**Extracted material**
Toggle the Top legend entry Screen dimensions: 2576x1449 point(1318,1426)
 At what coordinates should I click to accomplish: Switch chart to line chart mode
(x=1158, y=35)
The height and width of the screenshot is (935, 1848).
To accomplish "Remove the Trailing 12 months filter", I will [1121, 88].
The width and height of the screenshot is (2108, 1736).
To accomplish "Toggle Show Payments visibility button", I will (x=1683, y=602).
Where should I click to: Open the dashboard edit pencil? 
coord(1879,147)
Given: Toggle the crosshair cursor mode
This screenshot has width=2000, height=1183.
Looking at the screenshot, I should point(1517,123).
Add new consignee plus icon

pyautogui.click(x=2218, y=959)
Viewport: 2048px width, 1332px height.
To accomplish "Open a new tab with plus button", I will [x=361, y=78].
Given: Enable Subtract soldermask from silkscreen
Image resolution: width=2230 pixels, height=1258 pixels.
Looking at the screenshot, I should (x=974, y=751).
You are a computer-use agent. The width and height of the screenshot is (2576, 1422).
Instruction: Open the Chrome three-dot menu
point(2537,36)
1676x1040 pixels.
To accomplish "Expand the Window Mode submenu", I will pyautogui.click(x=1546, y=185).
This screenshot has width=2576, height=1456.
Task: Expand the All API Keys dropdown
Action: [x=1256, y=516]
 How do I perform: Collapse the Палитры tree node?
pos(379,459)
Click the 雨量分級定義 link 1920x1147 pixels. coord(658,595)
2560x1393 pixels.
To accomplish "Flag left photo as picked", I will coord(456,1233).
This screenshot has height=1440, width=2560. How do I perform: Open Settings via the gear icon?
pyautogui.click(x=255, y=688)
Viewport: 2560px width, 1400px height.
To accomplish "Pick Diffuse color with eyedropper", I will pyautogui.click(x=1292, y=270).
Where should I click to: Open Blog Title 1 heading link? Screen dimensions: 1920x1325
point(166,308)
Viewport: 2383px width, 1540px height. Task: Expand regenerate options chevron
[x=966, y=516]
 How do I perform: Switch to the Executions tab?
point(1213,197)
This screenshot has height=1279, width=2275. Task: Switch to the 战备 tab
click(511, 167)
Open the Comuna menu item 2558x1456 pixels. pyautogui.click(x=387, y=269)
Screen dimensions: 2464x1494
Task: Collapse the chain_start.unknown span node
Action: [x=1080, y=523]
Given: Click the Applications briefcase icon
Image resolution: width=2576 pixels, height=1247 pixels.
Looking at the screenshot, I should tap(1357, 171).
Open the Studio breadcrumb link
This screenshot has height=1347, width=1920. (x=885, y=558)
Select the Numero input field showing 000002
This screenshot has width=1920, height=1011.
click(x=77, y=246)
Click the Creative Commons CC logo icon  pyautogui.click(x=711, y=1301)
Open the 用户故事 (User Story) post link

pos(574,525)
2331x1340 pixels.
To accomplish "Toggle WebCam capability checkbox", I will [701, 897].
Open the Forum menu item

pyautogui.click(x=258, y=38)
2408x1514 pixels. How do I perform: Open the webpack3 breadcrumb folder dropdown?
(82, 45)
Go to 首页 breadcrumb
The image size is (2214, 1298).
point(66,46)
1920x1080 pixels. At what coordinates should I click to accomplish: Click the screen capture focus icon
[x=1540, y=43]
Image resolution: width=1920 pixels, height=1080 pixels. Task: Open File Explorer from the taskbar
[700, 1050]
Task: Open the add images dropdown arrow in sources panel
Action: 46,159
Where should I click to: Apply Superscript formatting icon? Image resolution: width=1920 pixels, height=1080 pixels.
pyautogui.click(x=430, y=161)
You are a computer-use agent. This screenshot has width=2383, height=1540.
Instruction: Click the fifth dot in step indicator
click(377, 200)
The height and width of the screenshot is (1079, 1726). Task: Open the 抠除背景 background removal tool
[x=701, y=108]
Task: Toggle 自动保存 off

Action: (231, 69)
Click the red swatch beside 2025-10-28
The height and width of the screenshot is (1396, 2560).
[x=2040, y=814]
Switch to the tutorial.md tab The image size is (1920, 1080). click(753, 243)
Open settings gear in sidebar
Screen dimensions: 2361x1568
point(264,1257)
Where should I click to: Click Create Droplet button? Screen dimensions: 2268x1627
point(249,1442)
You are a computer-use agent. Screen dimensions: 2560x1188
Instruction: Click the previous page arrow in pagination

**To do**
Repeat the records exactly, leaving out none of them.

**Solution to this problem**
Toggle the Top legend entry Screen dimensions: 2576x1449 point(1318,1426)
 At what coordinates should I click to accomplish: Switch chart to line chart mode
(x=1158, y=35)
The height and width of the screenshot is (935, 1848).
To accomplish "Remove the Trailing 12 months filter", I will [1121, 88].
The width and height of the screenshot is (2108, 1736).
To accomplish "Toggle Show Payments visibility button", I will (x=1683, y=602).
Where should I click to: Open the dashboard edit pencil? 
coord(1879,147)
Given: Toggle the crosshair cursor mode
This screenshot has width=2000, height=1183.
Looking at the screenshot, I should point(1517,123).
Add new consignee plus icon

pyautogui.click(x=2218, y=959)
Viewport: 2048px width, 1332px height.
To accomplish "Open a new tab with plus button", I will [x=361, y=78].
Given: Enable Subtract soldermask from silkscreen
Image resolution: width=2230 pixels, height=1258 pixels.
Looking at the screenshot, I should (x=974, y=751).
You are a computer-use agent. The width and height of the screenshot is (2576, 1422).
Instruction: Open the Chrome three-dot menu
point(2537,36)
1676x1040 pixels.
To accomplish "Expand the Window Mode submenu", I will pyautogui.click(x=1546, y=185).
This screenshot has width=2576, height=1456.
Task: Expand the All API Keys dropdown
Action: [x=1256, y=516]
 How do I perform: Collapse the Палитры tree node?
pos(379,459)
Click the 雨量分級定義 link 1920x1147 pixels. coord(658,595)
2560x1393 pixels.
To accomplish "Flag left photo as picked", I will coord(456,1233).
This screenshot has height=1440, width=2560. How do I perform: Open Settings via the gear icon?
pyautogui.click(x=255, y=688)
Viewport: 2560px width, 1400px height.
To accomplish "Pick Diffuse color with eyedropper", I will pyautogui.click(x=1292, y=270).
Where should I click to: Open Blog Title 1 heading link? Screen dimensions: 1920x1325
point(166,308)
Viewport: 2383px width, 1540px height. Task: Expand regenerate options chevron
[x=966, y=516]
 How do I perform: Switch to the Executions tab?
point(1213,197)
This screenshot has height=1279, width=2275. Task: Switch to the 战备 tab
click(511, 167)
Open the Comuna menu item 2558x1456 pixels. pyautogui.click(x=387, y=269)
Screen dimensions: 2464x1494
Task: Collapse the chain_start.unknown span node
Action: [x=1080, y=523]
Given: Click the Applications briefcase icon
Image resolution: width=2576 pixels, height=1247 pixels.
Looking at the screenshot, I should tap(1357, 171).
Open the Studio breadcrumb link
This screenshot has height=1347, width=1920. (x=885, y=558)
Select the Numero input field showing 000002
This screenshot has width=1920, height=1011.
click(x=77, y=246)
Click the Creative Commons CC logo icon  pyautogui.click(x=711, y=1301)
Open the 用户故事 (User Story) post link

pos(574,525)
2331x1340 pixels.
To accomplish "Toggle WebCam capability checkbox", I will [701, 897].
Open the Forum menu item

pyautogui.click(x=258, y=38)
2408x1514 pixels. How do I perform: Open the webpack3 breadcrumb folder dropdown?
(82, 45)
Go to 首页 breadcrumb
The image size is (2214, 1298).
point(66,46)
1920x1080 pixels. At what coordinates should I click to accomplish: Click the screen capture focus icon
[x=1540, y=43]
Image resolution: width=1920 pixels, height=1080 pixels. Task: Open File Explorer from the taskbar
[700, 1050]
Task: Open the add images dropdown arrow in sources panel
Action: 46,159
Where should I click to: Apply Superscript formatting icon? Image resolution: width=1920 pixels, height=1080 pixels.
pyautogui.click(x=430, y=161)
You are a computer-use agent. This screenshot has width=2383, height=1540.
Instruction: Click the fifth dot in step indicator
click(377, 200)
The height and width of the screenshot is (1079, 1726). Task: Open the 抠除背景 background removal tool
[x=701, y=108]
Task: Toggle 自动保存 off

Action: (231, 69)
Click the red swatch beside 2025-10-28
The height and width of the screenshot is (1396, 2560).
[x=2040, y=814]
Switch to the tutorial.md tab The image size is (1920, 1080). click(753, 243)
Open settings gear in sidebar
Screen dimensions: 2361x1568
point(264,1257)
Where should I click to: Click Create Droplet button? Screen dimensions: 2268x1627
point(249,1442)
You are a computer-use agent. Screen dimensions: 2560x1188
Instruction: Click the previous page arrow in pagination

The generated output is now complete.